> **Recorded information**

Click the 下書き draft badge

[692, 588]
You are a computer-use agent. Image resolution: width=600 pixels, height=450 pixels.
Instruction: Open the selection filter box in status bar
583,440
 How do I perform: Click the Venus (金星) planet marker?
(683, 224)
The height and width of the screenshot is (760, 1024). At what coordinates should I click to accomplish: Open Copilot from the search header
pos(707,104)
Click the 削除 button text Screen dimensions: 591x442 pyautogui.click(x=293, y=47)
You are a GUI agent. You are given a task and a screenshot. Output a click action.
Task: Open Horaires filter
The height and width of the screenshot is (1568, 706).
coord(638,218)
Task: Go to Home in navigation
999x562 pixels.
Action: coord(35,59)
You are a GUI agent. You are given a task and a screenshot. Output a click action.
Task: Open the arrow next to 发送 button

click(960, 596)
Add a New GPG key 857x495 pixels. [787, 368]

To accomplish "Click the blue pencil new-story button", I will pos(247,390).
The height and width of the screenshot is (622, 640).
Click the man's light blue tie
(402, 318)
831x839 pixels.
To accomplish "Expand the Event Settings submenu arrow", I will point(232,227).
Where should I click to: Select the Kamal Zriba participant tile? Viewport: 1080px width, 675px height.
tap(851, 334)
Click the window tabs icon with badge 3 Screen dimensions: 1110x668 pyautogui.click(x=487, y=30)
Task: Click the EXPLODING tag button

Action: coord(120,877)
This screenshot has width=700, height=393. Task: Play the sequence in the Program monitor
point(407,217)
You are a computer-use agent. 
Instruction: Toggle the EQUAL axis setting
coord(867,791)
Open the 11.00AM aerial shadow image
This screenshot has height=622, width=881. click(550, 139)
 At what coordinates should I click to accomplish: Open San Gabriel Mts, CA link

> **Task description**
Would you quote, exactly and only, the lines from the one containing "Add a New GPG key 857x495 pixels. [787, 368]" to the end of the entries?

> **Response area**
Add a New GPG key 857x495 pixels. [787, 368]

To accomplish "Click the blue pencil new-story button", I will pos(247,390).
The height and width of the screenshot is (622, 640).
Click the man's light blue tie
(402, 318)
831x839 pixels.
To accomplish "Expand the Event Settings submenu arrow", I will point(232,227).
Where should I click to: Select the Kamal Zriba participant tile? Viewport: 1080px width, 675px height.
tap(851, 334)
Click the window tabs icon with badge 3 Screen dimensions: 1110x668 pyautogui.click(x=487, y=30)
Task: Click the EXPLODING tag button

Action: coord(120,877)
This screenshot has width=700, height=393. Task: Play the sequence in the Program monitor
point(407,217)
You are a computer-use agent. 
Instruction: Toggle the EQUAL axis setting
coord(867,791)
Open the 11.00AM aerial shadow image
This screenshot has height=622, width=881. click(550, 139)
 At what coordinates should I click to accomplish: Open San Gabriel Mts, CA link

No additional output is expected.